When Roosevelt took office in March 4, 1933, the country was in shambles; there was no work to be found anywhere, and thirteen to fifteen million Americans were unemployed. On top of that, half of these people wandered around the country looking for work, and thirty-eight states had been forced to close their banks because of crowds come to withdraw their money. Of course, there was no money to be had, as the banks either invested their customers' money in the stock market or had loaned most of the money to those who had lost it in the market. Many poor families which had been hit hard by the Depression already were living in "Hoovervilles", communities of houses made from crates, boxes, or other materials lying around, and it was a happy day when the children, wandering the streets, were able to find a dime, nickel, or even a penny. Robberies were frequent, people mugged on the streets for a piece of bread. For most people, the Roaring Twenties were no more than a pleasant dream.
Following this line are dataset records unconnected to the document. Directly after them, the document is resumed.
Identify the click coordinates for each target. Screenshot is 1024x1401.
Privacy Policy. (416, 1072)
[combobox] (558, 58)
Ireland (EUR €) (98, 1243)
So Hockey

Even though the situation looked desperate, Roosevelt was confident he could restore the country's prosperity if he could but calm the people down. In his First Inaugural Address, he made this clear by bluntly stating perhaps the most famous words that he has ever uttered: "The only thing we have to fear is fear itself".
Although his First Inaugural Address was received with wild enthusiasm, Roosevelt knew he would need more than cheers to pull America out of its grave difficulties. So, in his "first hundred days", the period which historically sets the mood of a Presidency, he closed all of the banks, declaring a "bank holiday", and called an emergency Congress session, where he secured an emergency banking bill. The bill, instead of nationalizing the banks as expected, gave aid to the private banker. Three days later, he lost no time in proposing an Economy Act which cut large sums from government payments to veterans and federal employees, hereby hurting purchasing power. It was accepted solely due to his unwavering determination and persuasive powers.
A fighter by nature, FDR was always contriving faster, more effective ways to ease the country's suffering: One thing he did was help the average debtor by removing the gold standard; At that time, each dollar bill was supposed to be worth a certain amount of gold or silver, but Roosevelt decided it would suit his purpose better if gold or silver no longer backed the dollar. He also lent five hundred million dollars in federal relief grants to states and local agencies. The Federal Emergency Relief Administration (FERA), headed by Harry Hopkins, quickly spent the money, thereby aiding many states and twice as many agencies. By 1935, the FERA had given out 1.5 billion dollars in direct grants and work relief under the Civil Work Administration (CWA).
The Civilian Conservation Corps (CCC) was another of Roosevelt's suggestions to the Congress, along with the Home Owners Loan Corporation (HOLC), and the Public Works Administration (PWA). These, also parts of the New Deal, ultimately aimed at easing the suffering of those who needed it most: minorities and the unemployed. The CCC ultimately employed more than 2.5 million adolescent boys with valuable work, while the HOLC offered aid to mortgagers and home owners. The PWA, though slow, succeeded in gradually putting billions into large projects, and while there were a great many critics that disapproved of Roosevelt's way of things, for most Americans there appeared a light at the end of the tunnel which they thought they would never again see. So, for all its flaws, the New Deal had jolted America out of its panic and into a state of usefulness that was slowly pulling it out of its ditch.